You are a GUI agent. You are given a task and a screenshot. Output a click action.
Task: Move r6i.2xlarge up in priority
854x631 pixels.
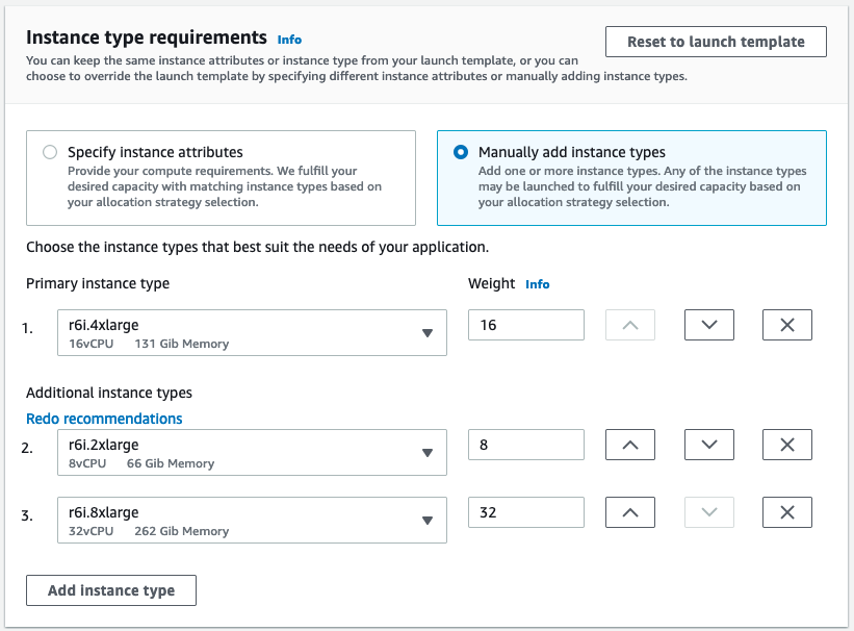(630, 445)
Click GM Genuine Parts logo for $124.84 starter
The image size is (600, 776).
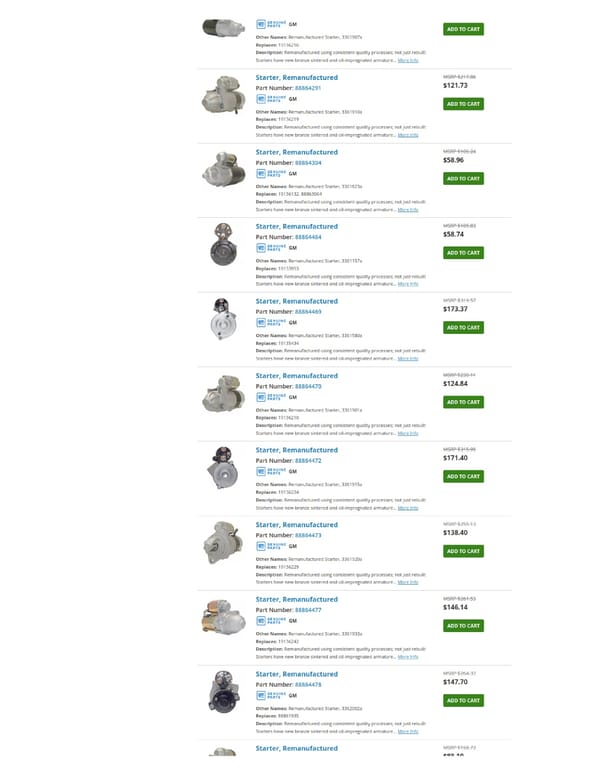271,397
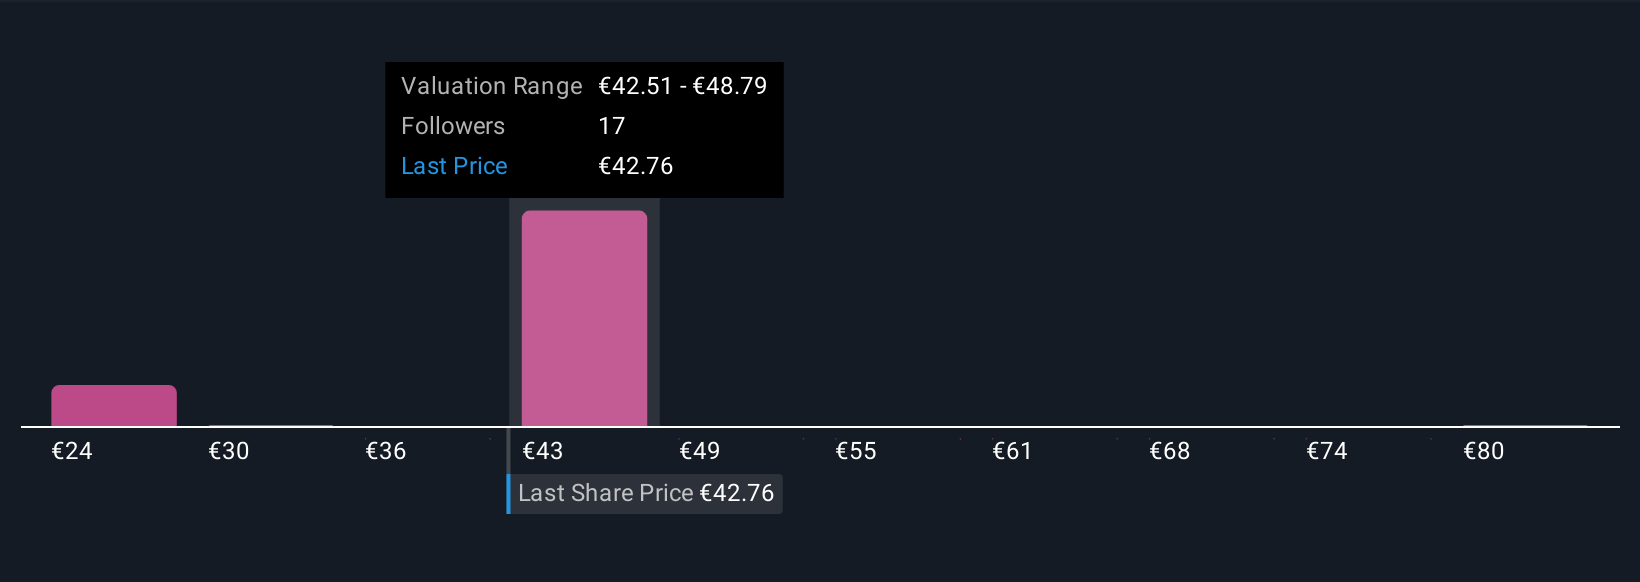
Task: Click the €68 axis label
Action: [x=1170, y=451]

- - - - -

* [Exercise objective]: What this calls for is the material above set down exactly, pictures excluded.

* [Response]:
You are a GUI agent. You are given a task and a screenshot. Output a click action.
Task: Move r6i.2xlarge up in priority
854x631 pixels.
(630, 445)
Click GM Genuine Parts logo for $124.84 starter
The image size is (600, 776).
271,397
Task: Click the €68 axis label
Action: [x=1170, y=451]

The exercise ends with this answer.